Joan Rivers’ tragic death last week dominated social media and made many ask questions about the safety of endoscopy, pet owners included. Joan Rivers was an unabashed dog lover. And so using one of her signature lines, “Can we talk?” this blog talks about veterinary endoscopy and how veterinarians at The Animal Medical Center safely and successfully use endoscopy every day to diagnose and treat a variety of conditions.
What is Endoscopy?
Endoscopy is a compound word created from endo, which is Greek for within, and the common suffix -scopy or -scope found on many English words: telescope, periscope and microscopy. Once again, scope comes from the Greek word ‘skopein,’ meaning to look. The word endoscopy is generic and describes multiple medical procedures, including esophagoscopy, gastroscopy, laparoscopy (WARNING: This video was taken during an actual laparoscopy where a liver biopsy was performed. Weak-kneed readers should not view this video) colonoscopy, cystoscopy, nasopharyngoscopy, and bronchoscopy. What these procedures all have in common is the use of a piece of medical equipment containing a tiny lens or video camera and specially designed minimally invasive equipment to look inside the body and correct problems with few to no surgical incisions.
What is an Endoscope?

Saved data entries:
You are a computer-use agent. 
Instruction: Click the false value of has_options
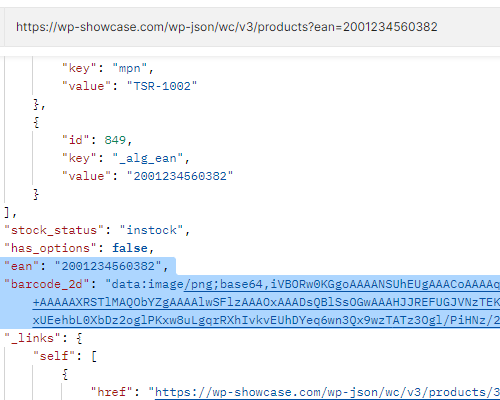point(130,248)
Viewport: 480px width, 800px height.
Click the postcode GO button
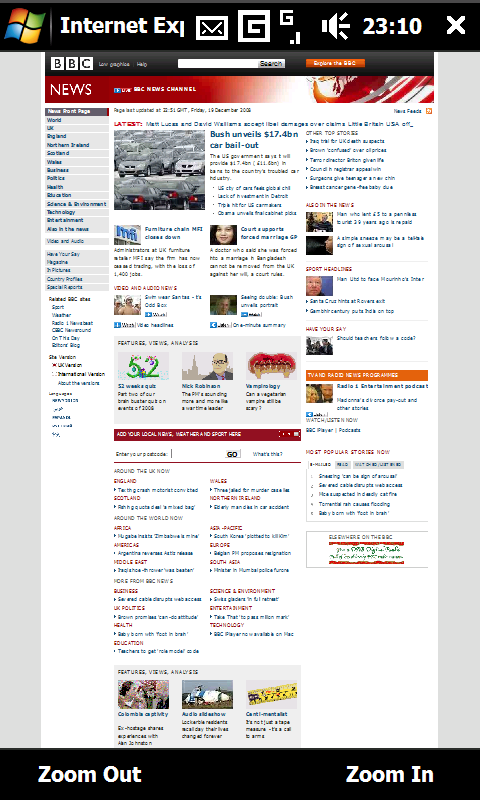click(233, 454)
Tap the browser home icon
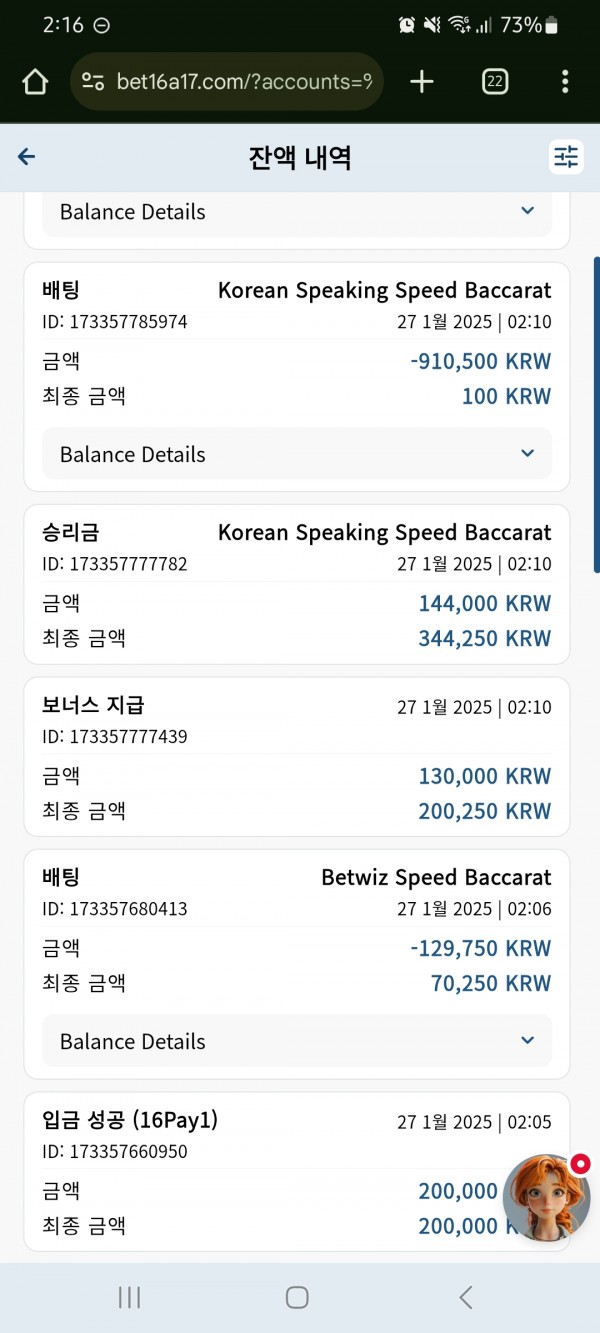600x1333 pixels. point(35,82)
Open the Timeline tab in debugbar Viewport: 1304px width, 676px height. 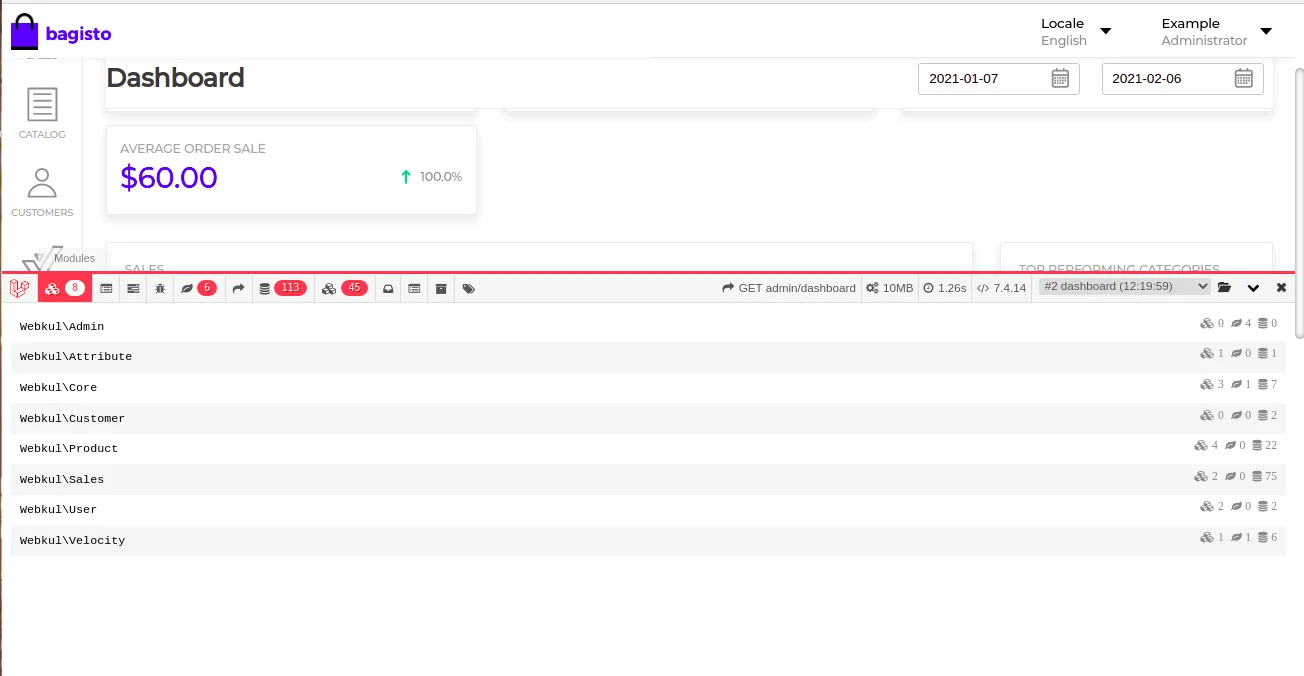coord(133,288)
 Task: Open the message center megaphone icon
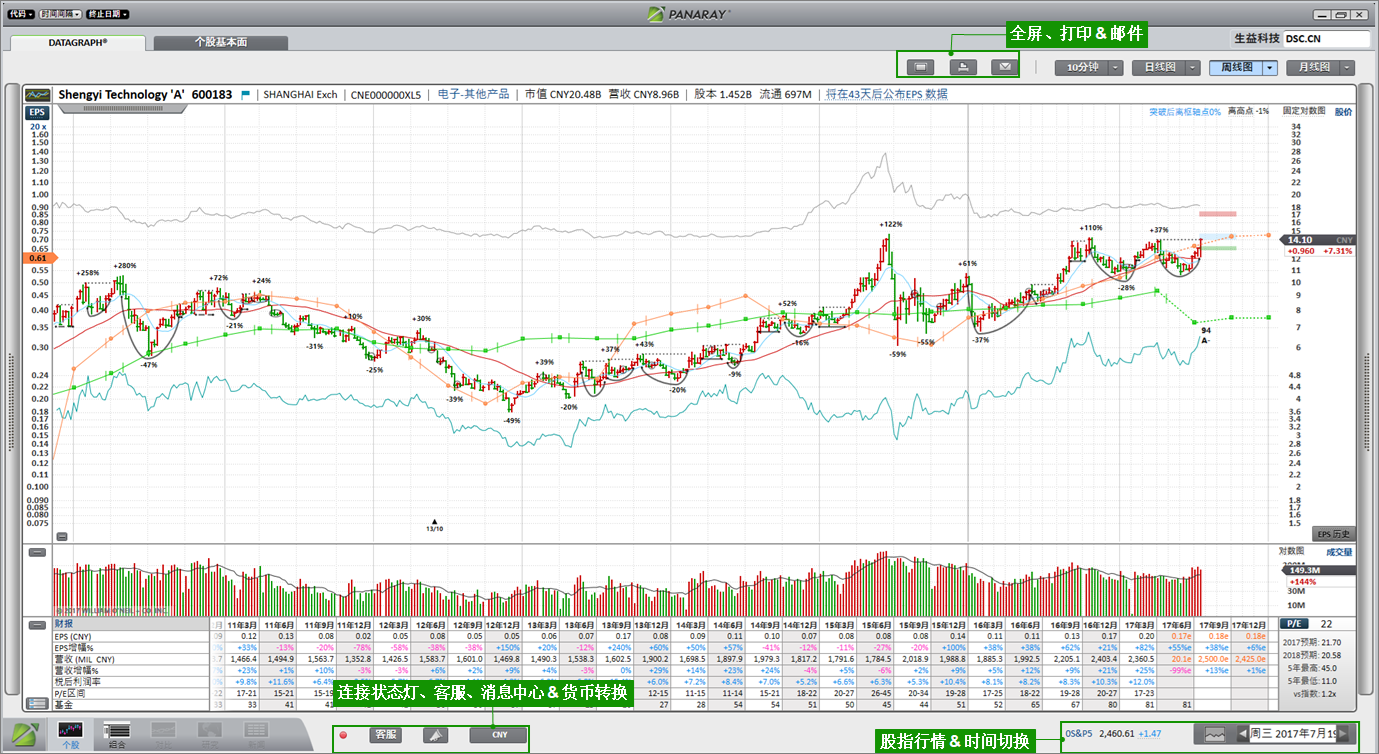click(435, 735)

Required actions:
1) According to the blog post on veterinary endoscopy, what does the Greek word "skopein" mean?
2) Summarize the blog post on veterinary endoscopy in two sentences.
3) Reproduce the blog post on veterinary endoscopy word for word, between "What is Endoscopy?" and "is an Endoscope?", inclusive.

Results by task:
1) To look.

2) Prompted by questions about endoscopy safety after Joan Rivers' death, the blog post discusses how veterinarians at The Animal Medical Center safely use endoscopy every day to diagnose and treat a variety of conditions. It explains that the word comes from Greek roots meaning "within" and "to look," and that it covers several procedures that use a tiny lens or video camera and minimally invasive equipment to look inside the body with few to no surgical incisions.

3)
What is Endoscopy?
Endoscopy is a compound word created from endo, which is Greek for within, and the common suffix -scopy or -scope found on many English words: telescope, periscope and microscopy. Once again, scope comes from the Greek word ‘skopein,’ meaning to look. The word endoscopy is generic and describes multiple medical procedures, including esophagoscopy, gastroscopy, laparoscopy (WARNING: This video was taken during an actual laparoscopy where a liver biopsy was performed. Weak-kneed readers should not view this video) colonoscopy, cystoscopy, nasopharyngoscopy, and bronchoscopy. What these procedures all have in common is the use of a piece of medical equipment containing a tiny lens or video camera and specially designed minimally invasive equipment to look inside the body and correct problems with few to no surgical incisions.
What is an Endoscope?